IMDb toy project
A Project started in Luiss for Machine Learning course in MABDA2016 class, by Francesco Pastore & Mario Catuogno.
The program uses a set of parameters, to cluster and classify movies and propose one that you haven't seen yet. It is possible to catalogue previous seen movies to help the program to better select the results.
The project have a long-term goal, we have just started the descriptive analysis of the huge dataset of IMDb, and we are still in the Data Cleansing stage.
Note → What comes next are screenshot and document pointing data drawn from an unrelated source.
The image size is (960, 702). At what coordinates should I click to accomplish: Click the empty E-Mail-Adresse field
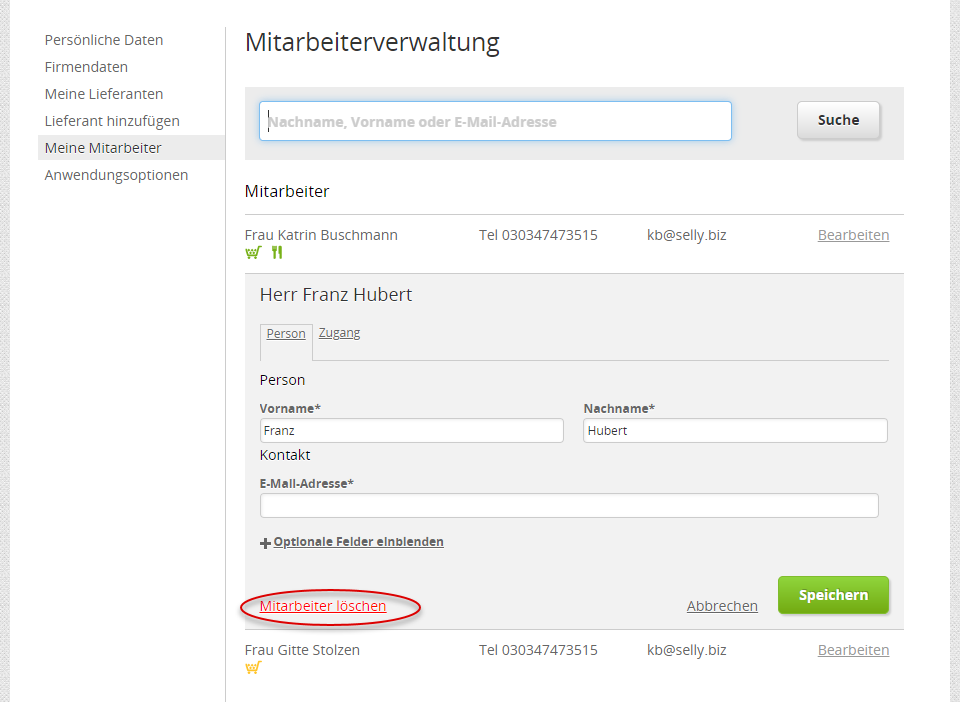569,505
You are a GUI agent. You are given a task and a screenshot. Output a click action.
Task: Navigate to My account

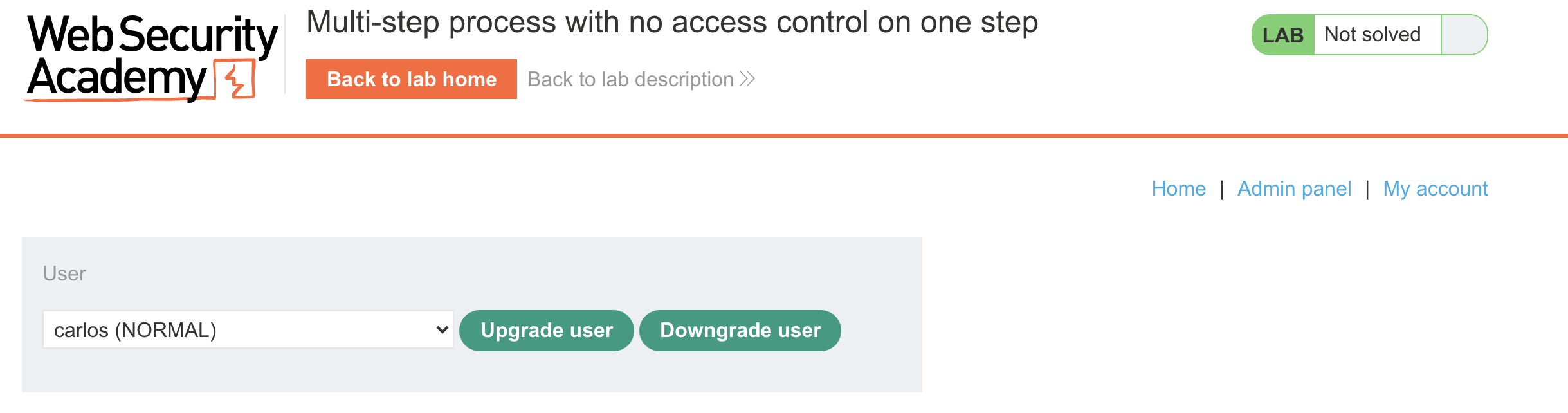pos(1435,188)
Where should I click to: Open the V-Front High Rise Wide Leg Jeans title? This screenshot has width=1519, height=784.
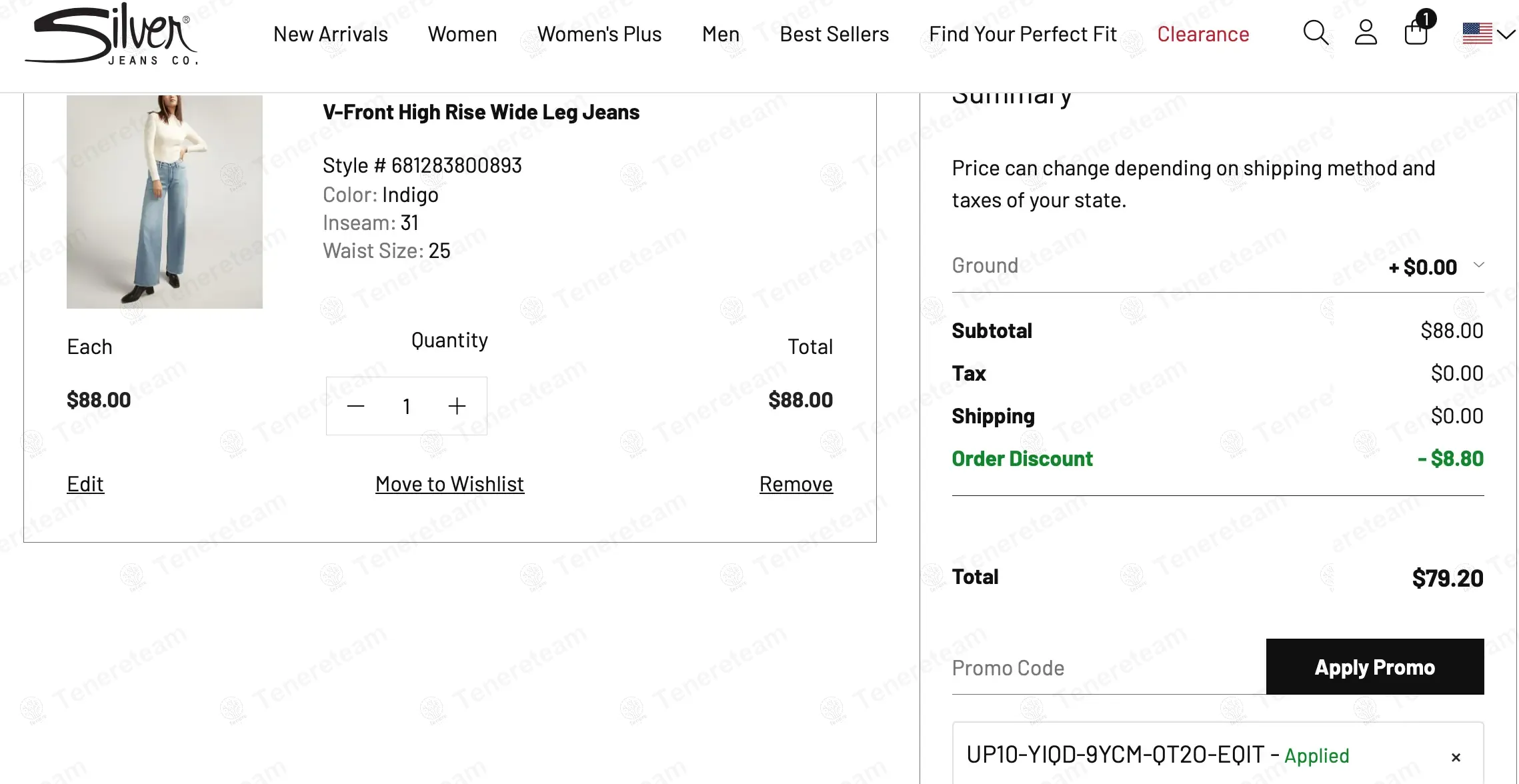click(481, 112)
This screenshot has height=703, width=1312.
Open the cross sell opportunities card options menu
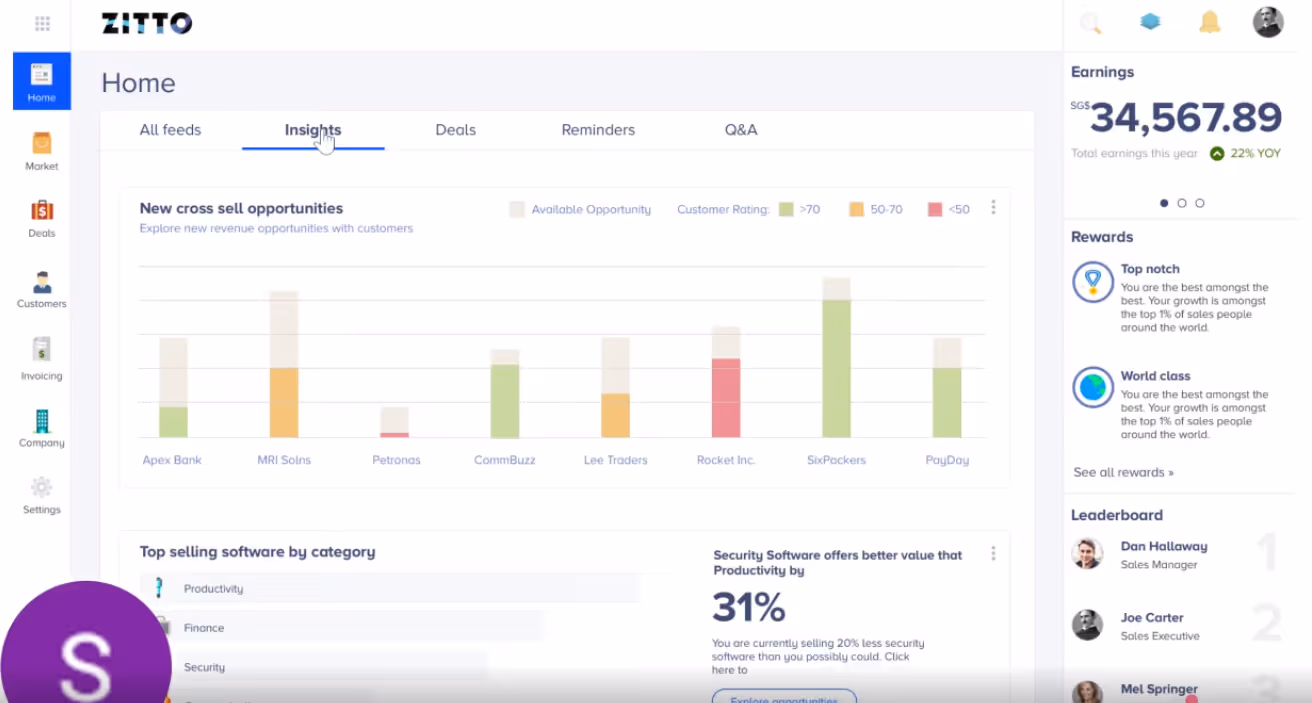[993, 207]
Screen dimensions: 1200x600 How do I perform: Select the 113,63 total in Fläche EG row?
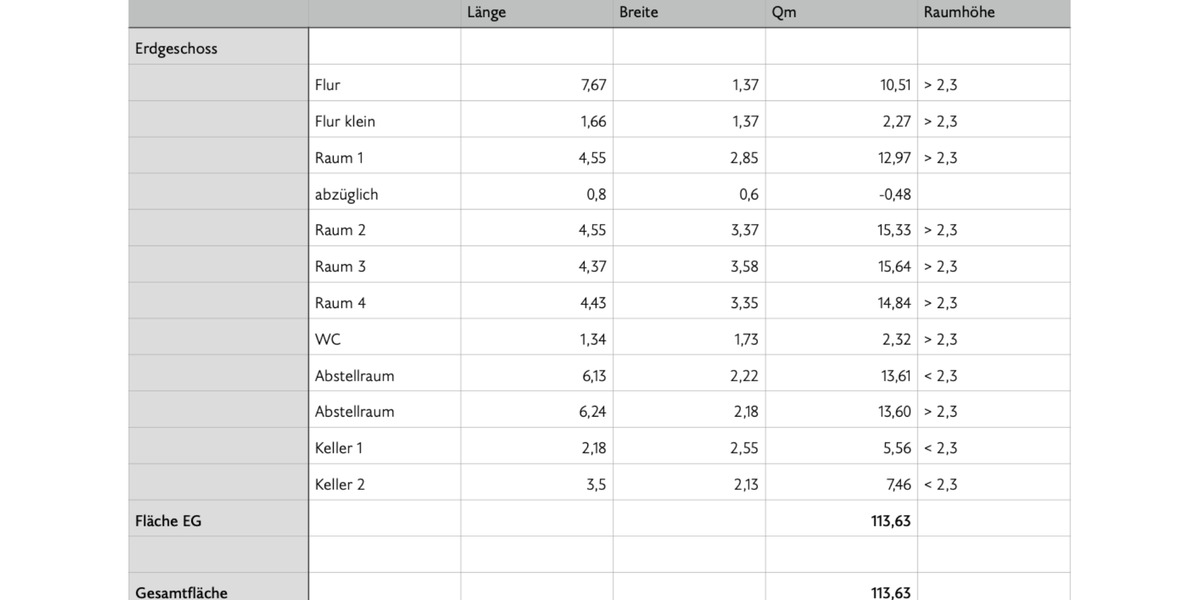(x=840, y=520)
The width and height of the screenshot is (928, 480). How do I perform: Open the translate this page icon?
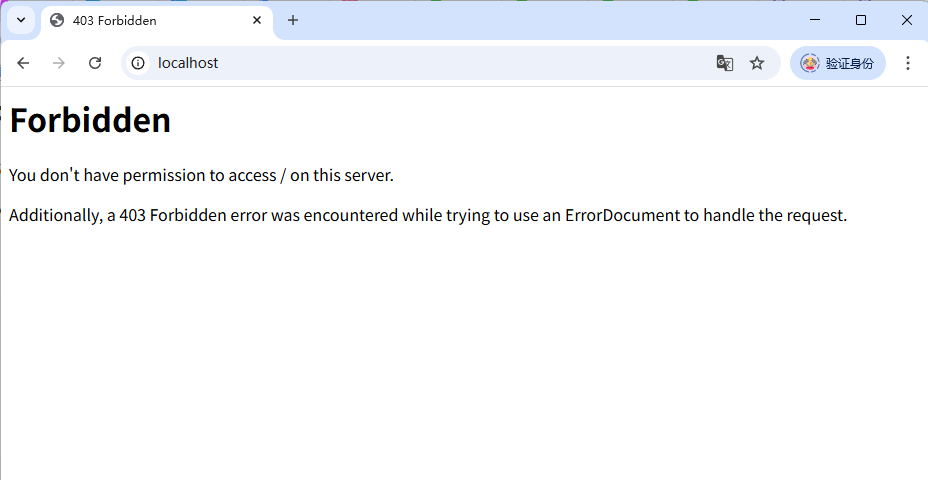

- The program uses clustering algorithm to create subset of movies based on genre/actor/year (in the future also sentiment adjectives)
- The software make a classification of movies based on your preferences (assigned score)
- You can manually add/delete movies that you have watched
- You can use moods label to find the perfect movie
- The more movie you add, the more the algorithm becomes precise in selecting the perfect movie for the user
- Similar to Netflix "Chosen for you" but not limited by the Netflix catalogue
- The software uses a cleansed database from IMDB uploaded on the web for future updates (weekly/monthly probably)
The purpose of the project is to develop a tool which helps the user in choosing a not-seen-yet movie which he can enjoy with a certain probability.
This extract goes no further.